Training evaluation:
 ------------
Accuracy: 0.87322
Precision: 0.86305
Recall: 0.87579
F1: 0.86780


#### Cohen-Kappa score

**Cohen’s kappa** statistic measures **_interrater reliability_** which is more robust than a simple percent agreement calculation.

In simple words, it will show us a level of agreement between the labels predicted by the classifier and the actual labels.

In [23]:
p = predictions.tolist()
ck = cohen_kappa_score(y_test, p)
print('C-K Score: {:.5f}'.format(ck))

C-K Score: 0.73606


#### It's time for a tiny test!

In [24]:
example_reviews = ['An honest, engaging, and surprisingly funny look back at one of modern television\'s greatest achievements.',
          'Excellent movie!

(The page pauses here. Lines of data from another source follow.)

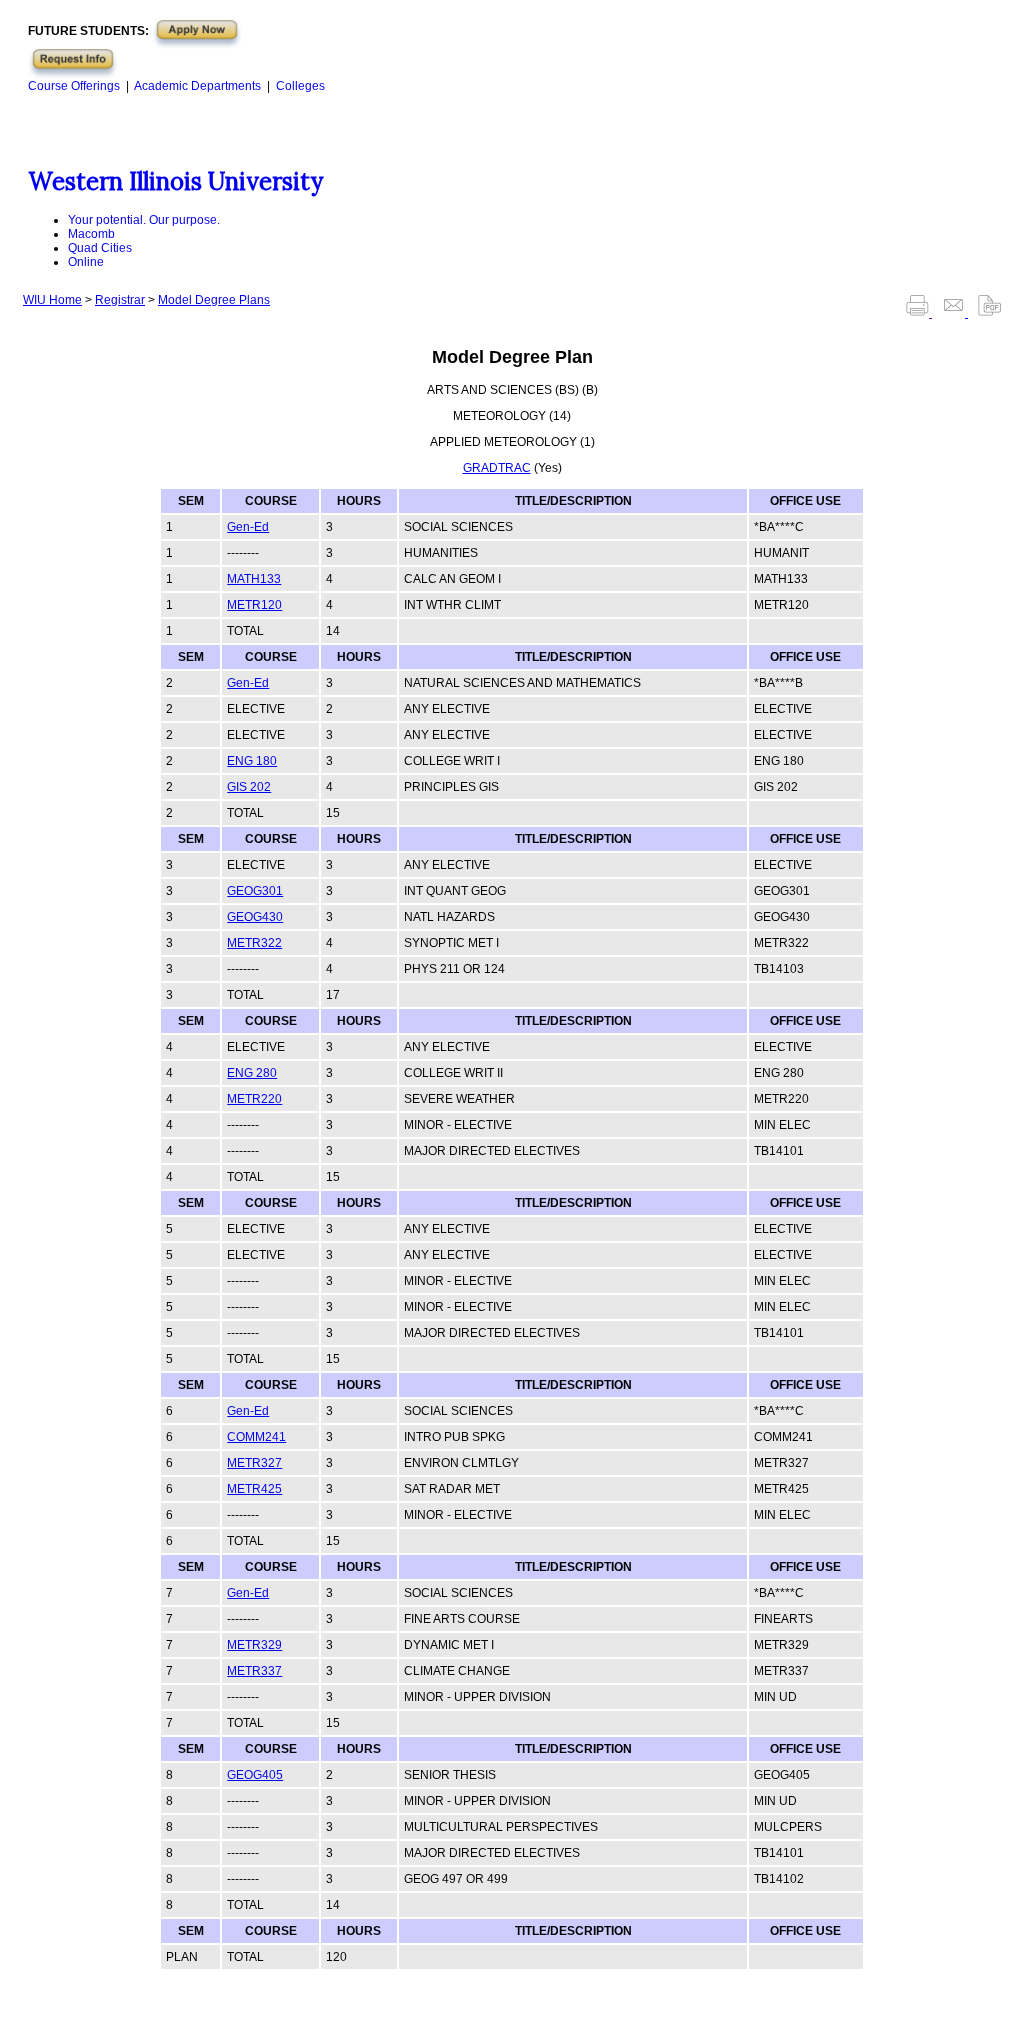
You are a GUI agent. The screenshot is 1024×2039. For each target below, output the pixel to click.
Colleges (300, 86)
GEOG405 (255, 1775)
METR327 (254, 1463)
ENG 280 (252, 1073)
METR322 (254, 943)
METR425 (254, 1489)
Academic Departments (197, 86)
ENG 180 (252, 761)
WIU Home (52, 300)
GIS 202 (249, 787)
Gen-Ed (248, 527)
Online (86, 262)
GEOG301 (255, 891)
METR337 (254, 1671)
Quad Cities (100, 248)
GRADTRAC (497, 468)
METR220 (254, 1099)
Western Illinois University (175, 181)
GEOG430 (255, 917)
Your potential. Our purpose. (144, 220)
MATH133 (254, 579)
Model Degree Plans (214, 300)
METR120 (254, 605)
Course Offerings (74, 86)
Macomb (91, 234)
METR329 (254, 1645)
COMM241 (256, 1437)
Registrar (120, 300)
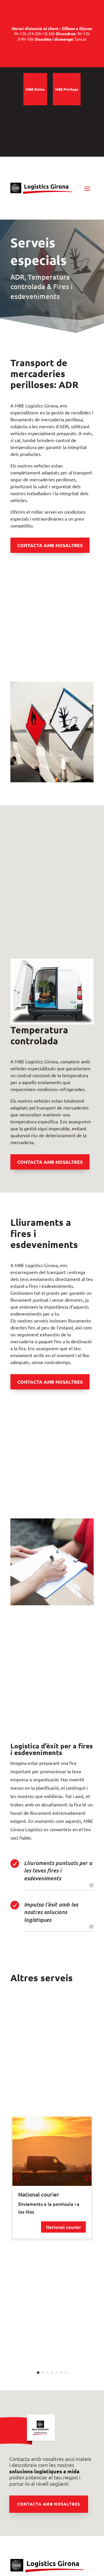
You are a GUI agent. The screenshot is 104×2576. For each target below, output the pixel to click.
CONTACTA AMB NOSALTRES (50, 545)
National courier (63, 2227)
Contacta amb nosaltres (48, 2503)
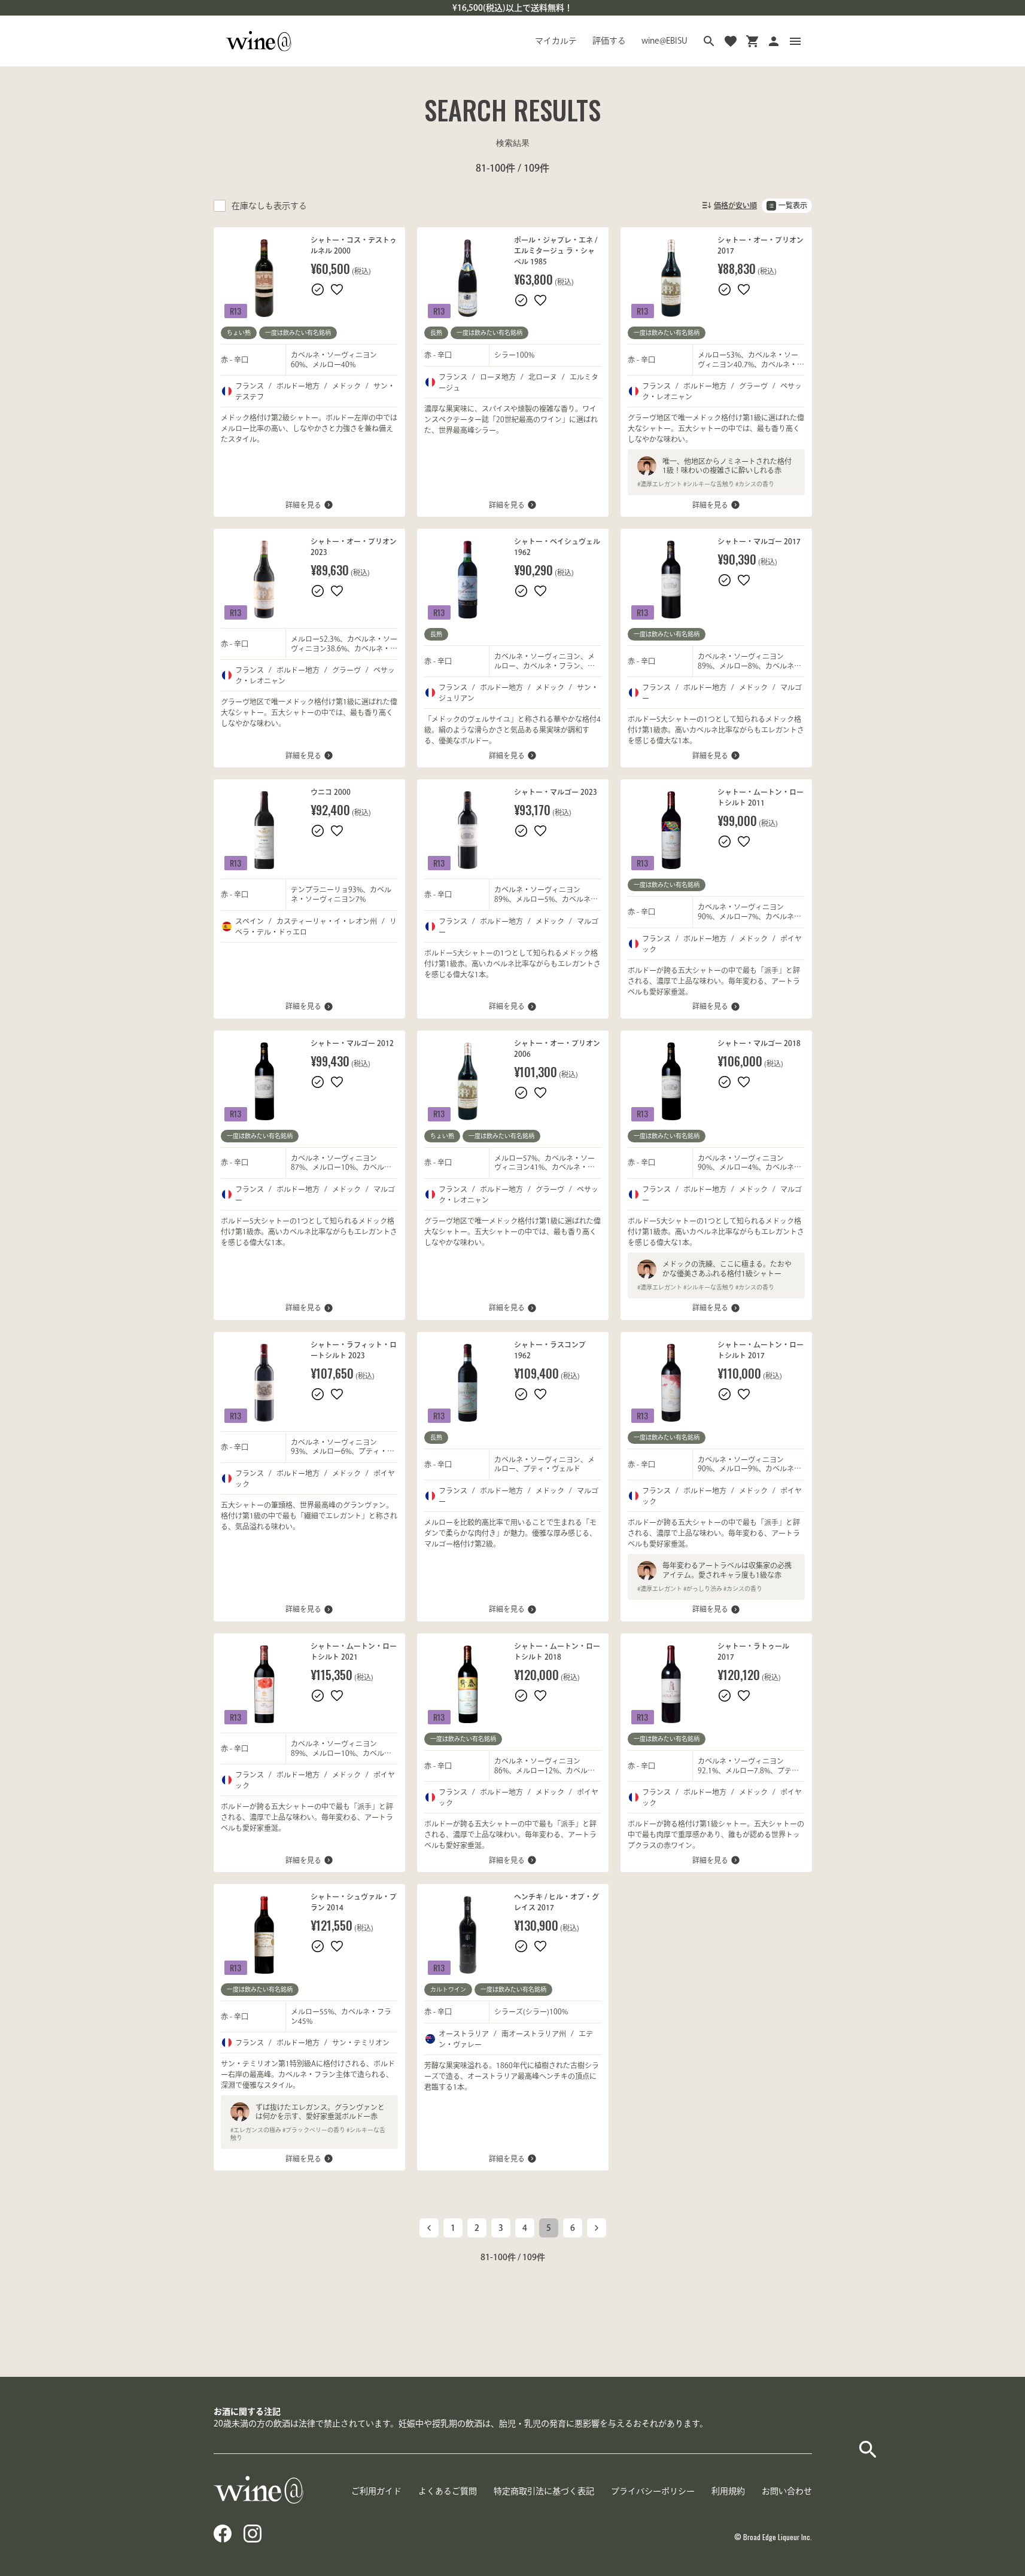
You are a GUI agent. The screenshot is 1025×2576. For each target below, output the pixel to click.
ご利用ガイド (376, 2491)
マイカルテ (556, 40)
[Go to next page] (596, 2227)
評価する (609, 40)
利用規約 (728, 2491)
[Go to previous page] (429, 2227)
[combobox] (729, 206)
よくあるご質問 (447, 2491)
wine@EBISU (664, 40)
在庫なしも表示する (269, 206)
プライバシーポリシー (653, 2491)
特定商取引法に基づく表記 (544, 2491)
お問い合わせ (787, 2491)
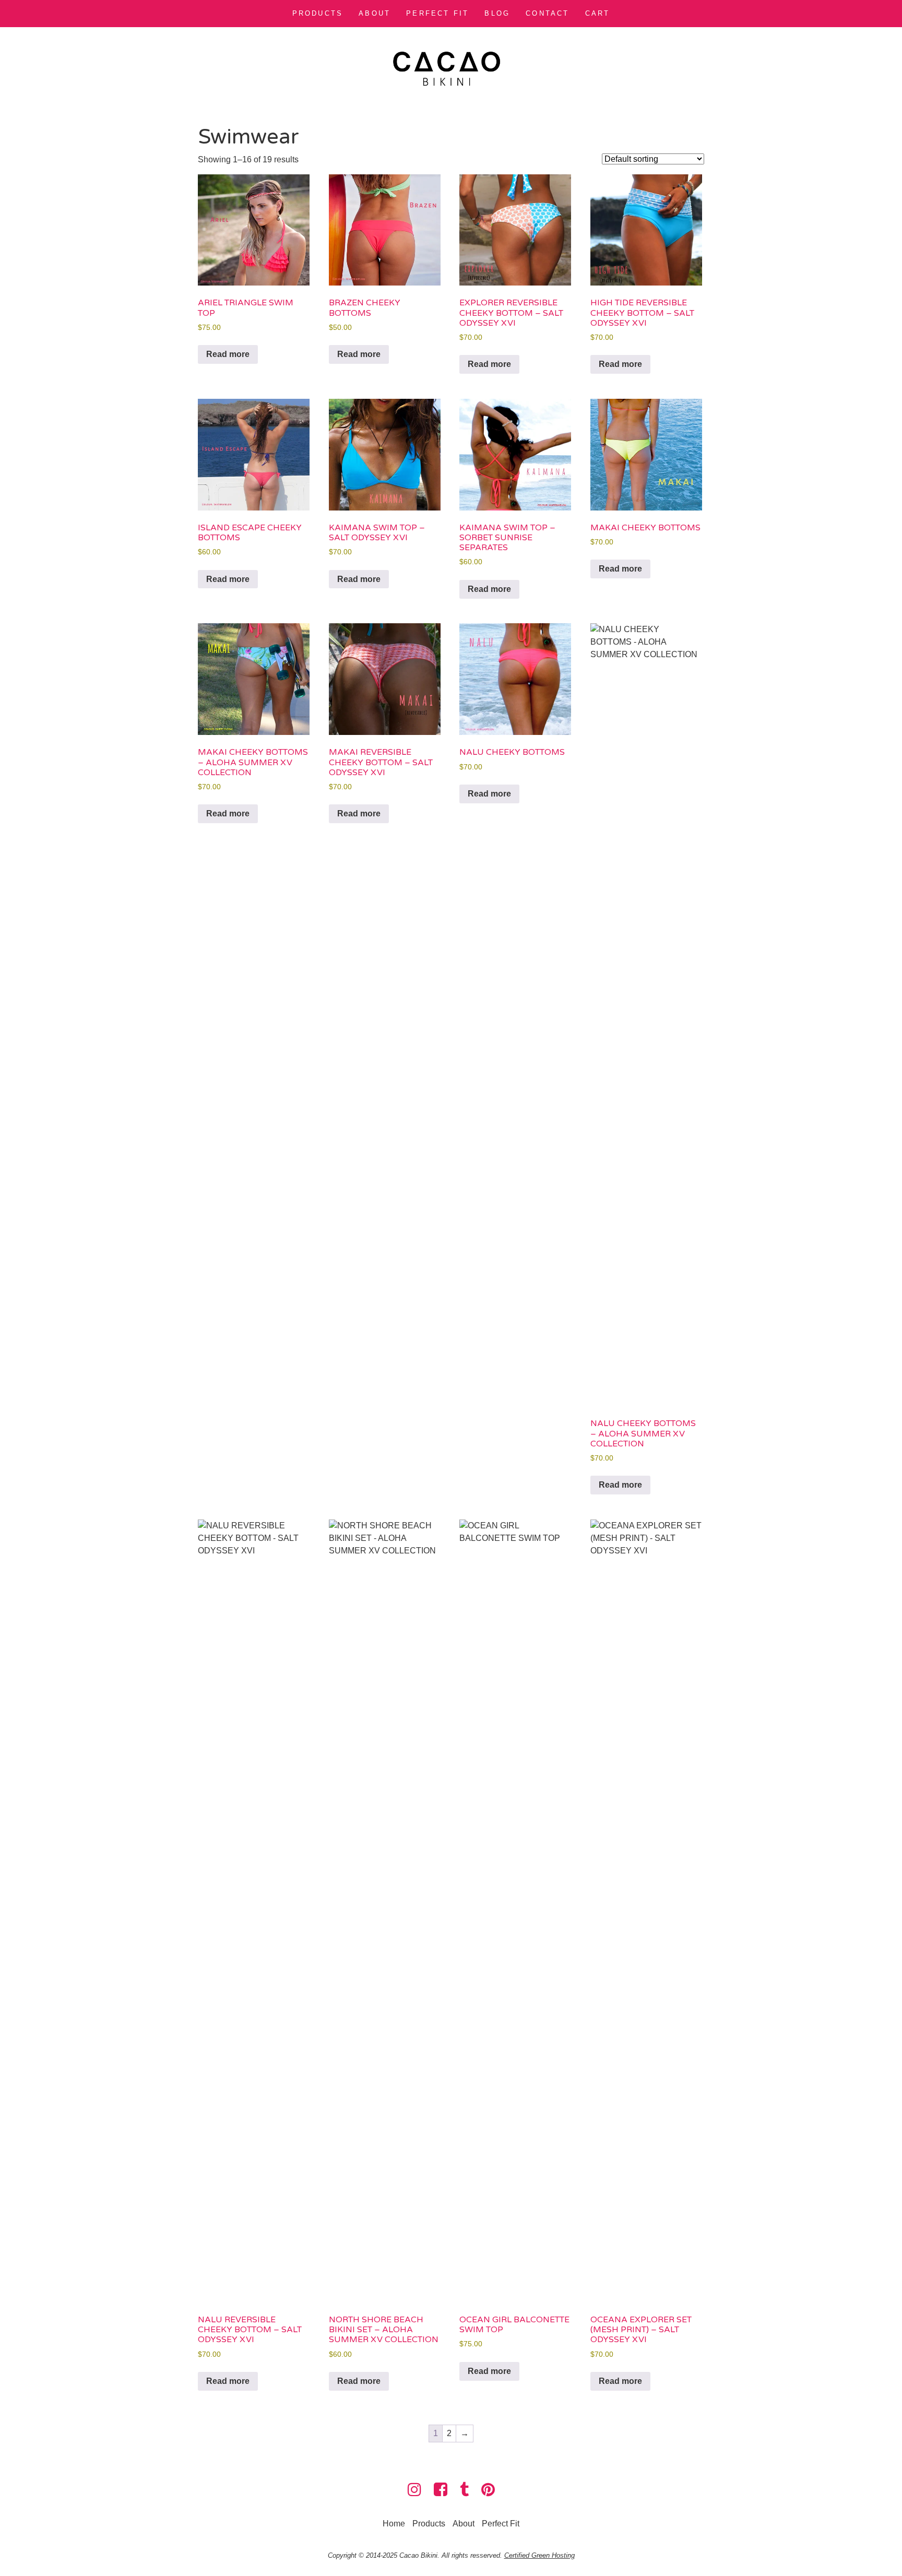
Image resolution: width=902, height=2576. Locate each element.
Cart (597, 13)
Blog (497, 13)
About (374, 13)
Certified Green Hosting (539, 2555)
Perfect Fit (437, 13)
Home (394, 2523)
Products (317, 13)
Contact (547, 13)
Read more (228, 354)
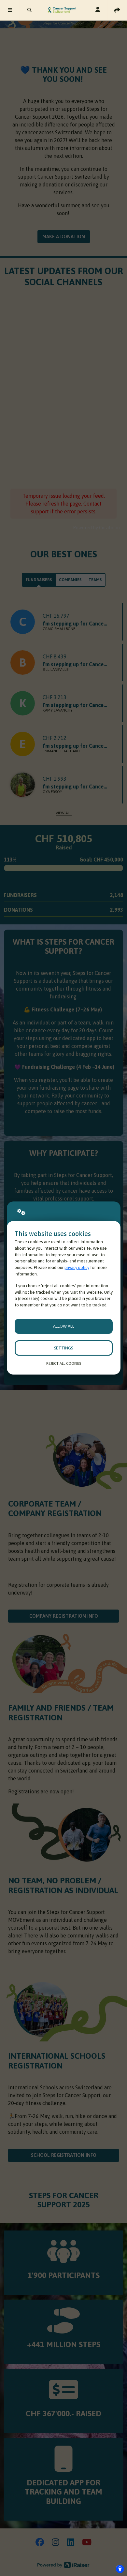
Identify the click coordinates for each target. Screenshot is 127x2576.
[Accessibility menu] (120, 2569)
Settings (63, 1348)
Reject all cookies (63, 1363)
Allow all (63, 1326)
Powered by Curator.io (96, 527)
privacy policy (76, 1267)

Inspiring and very entertaining for all especially youth and anyone inspired by today\'s modern age of tech entrepreneurship!',
          'Honestly even the trailer made me uncomfortable.',
          'I never write movie reviews, but this one was such a stinker, I feel I owe it to everyone to at least provide a warning.',
          'This movie was a good movie by standard and a lil beyond standard. It was written very well, The acting was great, each characters performance was clever and the comedic timing was spot on. The story line is very real and relatable. Enjoyable for adults and completely appropriate for pre-teens up to 20. Go support, my family loved it.']

As one can tell, **_first_**, **_second_** and **_fifth_** reviews in **_example_reviews_** are **_positive_** while **_third_** and **_fourth_** reviews are **_negative_**. _Let's see what classifier predicts!_

In [25]:
example_preds = clf.predict(vectorizer.transform(example_reviews))
print(' '.join(str(int(p)) for p in example_preds))

1 1 0 0 1


**Perfect**, Classifier also says the same!